Procès de Ronald Audet : l’accusé ne témoignera pas
Il fait face à des accusations de nature sexuelle sur une personne mineure
L’avocate de Ronald Audet, Me Caroline Bérubé, a annoncé, ce vendredi matin au palais de justice de Rimouski, qu’elle n’aurait pas de preuve à présenter lors du procès de l’homme de 88 ans de Mont-Joli accusé de crimes de nature sexuelle sur une personne mineure.
Au début du procès, le 22 janvier 2026, Me Bérubé avait annoncé avoir deux témoins à faire entendre, dont l’accusé.
« J’ai parlé à mon client hier. Nous n’aurons pas de preuve à présenter en Défense. Nous serions donc rendus aux plaidoiries », a mentionné Me Bérubé à la juge de la Cour du Québec, Annick Boivin, qui a reporté le dossier au 8 juin afin de fixer la date des plaidoiries.
Troisième journée mardi
Amorcé les 22 et 23 janvier derniers, le procès a repris pour sa troisième journée d’audience le mardi 12 mai au palais de justice de Rimouski.
Me Bérubé a poursuivi son contre-interrogatoire de la plaignante, dont l’identité est frappée par une ordonnance de non-publication. Elle a soulevé des contradictions entre la déclaration de la victime faite en 2023 à l’enquêteur de la Sûreté du Québec et sa version des faits livrée dans son témoignage en janvier 2026.

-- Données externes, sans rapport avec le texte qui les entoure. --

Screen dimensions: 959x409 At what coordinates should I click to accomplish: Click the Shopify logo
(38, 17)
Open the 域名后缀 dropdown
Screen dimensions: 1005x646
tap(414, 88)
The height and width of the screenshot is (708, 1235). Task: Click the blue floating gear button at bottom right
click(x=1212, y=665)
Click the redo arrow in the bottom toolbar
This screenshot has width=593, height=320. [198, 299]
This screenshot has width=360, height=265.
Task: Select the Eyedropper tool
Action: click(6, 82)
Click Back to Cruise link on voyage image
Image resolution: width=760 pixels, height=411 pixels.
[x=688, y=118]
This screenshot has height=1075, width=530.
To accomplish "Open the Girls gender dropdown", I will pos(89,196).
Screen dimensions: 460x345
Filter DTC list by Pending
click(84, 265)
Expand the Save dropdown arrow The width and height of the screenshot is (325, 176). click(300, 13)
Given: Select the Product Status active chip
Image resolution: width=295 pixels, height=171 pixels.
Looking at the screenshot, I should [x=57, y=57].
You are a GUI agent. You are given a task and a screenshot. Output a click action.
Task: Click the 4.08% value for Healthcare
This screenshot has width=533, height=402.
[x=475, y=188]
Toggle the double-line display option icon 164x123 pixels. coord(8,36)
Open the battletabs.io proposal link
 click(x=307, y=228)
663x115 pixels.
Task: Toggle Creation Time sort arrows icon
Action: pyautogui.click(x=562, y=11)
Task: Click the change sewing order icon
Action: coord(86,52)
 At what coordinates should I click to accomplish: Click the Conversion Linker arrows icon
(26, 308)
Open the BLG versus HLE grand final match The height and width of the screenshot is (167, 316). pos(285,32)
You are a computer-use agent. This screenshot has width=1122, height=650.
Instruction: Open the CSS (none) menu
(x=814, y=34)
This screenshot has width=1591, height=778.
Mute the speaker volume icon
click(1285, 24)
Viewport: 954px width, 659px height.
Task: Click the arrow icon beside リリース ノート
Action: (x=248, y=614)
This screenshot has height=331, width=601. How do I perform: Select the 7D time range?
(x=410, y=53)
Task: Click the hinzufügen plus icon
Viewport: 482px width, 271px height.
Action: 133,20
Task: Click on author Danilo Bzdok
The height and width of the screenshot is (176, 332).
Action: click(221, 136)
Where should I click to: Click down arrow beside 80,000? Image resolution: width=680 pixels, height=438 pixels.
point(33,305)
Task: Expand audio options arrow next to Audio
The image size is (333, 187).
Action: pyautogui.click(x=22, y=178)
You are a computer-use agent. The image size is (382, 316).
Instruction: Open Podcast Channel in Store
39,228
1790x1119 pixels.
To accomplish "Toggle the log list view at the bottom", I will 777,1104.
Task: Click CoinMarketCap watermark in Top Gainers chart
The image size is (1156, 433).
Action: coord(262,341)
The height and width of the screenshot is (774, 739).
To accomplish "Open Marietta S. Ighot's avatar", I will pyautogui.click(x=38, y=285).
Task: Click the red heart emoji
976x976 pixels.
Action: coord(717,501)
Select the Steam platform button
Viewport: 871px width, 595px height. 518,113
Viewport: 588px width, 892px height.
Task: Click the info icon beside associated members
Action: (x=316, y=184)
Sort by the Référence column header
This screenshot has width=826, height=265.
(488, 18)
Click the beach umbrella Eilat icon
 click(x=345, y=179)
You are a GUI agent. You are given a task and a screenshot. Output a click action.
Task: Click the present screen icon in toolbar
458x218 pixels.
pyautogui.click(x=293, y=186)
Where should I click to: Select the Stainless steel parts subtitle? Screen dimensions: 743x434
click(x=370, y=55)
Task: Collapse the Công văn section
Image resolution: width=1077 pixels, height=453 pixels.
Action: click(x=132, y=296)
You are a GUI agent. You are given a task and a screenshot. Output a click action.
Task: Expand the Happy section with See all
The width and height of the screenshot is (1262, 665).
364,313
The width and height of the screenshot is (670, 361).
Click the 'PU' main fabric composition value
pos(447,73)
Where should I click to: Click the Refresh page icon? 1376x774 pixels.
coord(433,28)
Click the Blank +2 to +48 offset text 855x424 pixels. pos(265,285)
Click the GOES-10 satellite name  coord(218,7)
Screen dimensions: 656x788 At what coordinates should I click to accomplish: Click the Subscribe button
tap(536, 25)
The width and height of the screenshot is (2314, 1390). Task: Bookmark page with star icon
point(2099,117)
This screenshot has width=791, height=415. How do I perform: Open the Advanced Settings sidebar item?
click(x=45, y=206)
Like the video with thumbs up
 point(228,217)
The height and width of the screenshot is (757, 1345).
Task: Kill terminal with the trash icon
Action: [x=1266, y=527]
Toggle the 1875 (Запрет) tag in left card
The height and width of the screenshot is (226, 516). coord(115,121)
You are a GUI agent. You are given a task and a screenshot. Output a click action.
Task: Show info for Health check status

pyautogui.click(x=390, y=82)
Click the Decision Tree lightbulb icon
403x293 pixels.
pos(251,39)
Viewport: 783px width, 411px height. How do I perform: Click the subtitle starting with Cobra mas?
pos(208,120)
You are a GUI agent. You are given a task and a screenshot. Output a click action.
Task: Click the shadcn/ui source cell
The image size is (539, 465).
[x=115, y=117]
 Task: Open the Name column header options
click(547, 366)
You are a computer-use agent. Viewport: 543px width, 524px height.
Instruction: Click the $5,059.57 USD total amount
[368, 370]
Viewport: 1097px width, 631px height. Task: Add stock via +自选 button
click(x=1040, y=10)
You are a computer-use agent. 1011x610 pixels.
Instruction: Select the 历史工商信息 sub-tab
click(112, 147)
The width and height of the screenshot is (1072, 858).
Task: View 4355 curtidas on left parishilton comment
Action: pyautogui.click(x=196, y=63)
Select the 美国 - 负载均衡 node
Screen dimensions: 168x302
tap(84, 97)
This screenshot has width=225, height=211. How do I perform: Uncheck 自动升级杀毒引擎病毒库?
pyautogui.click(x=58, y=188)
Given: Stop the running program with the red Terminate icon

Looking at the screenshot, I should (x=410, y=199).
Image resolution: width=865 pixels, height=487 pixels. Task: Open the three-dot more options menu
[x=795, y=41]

La plaignante a expliqué que ses souvenirs s’étaient précisés grâce à une thérapie. « Je n’ai pas utilisé les mêmes mots, mais ce dont je suis sûre, c’est que j’ai été agressée par Ronald Audet dans le salon et dans une chambre à l’étage », a-t-elle répété à quelques reprises.
Témoignage de la plaignante
En début de procès, en janvier dernier, la plaignante a raconté qu’elle allait souvent chez l’accusé quand elle était enfant parce que sa mère était amie avec la conjointe de l’accusé. Elle mentionne que les gestes ont eu lieu sur le lazy-boy, dans le salon. « C’était sous forme de jeux. Il me disait de brasser son pénis pour le faire rallonger et que de l’eau allait sortir. C’était devenu une habitude. Ça se faisait en douceur, sans violence. »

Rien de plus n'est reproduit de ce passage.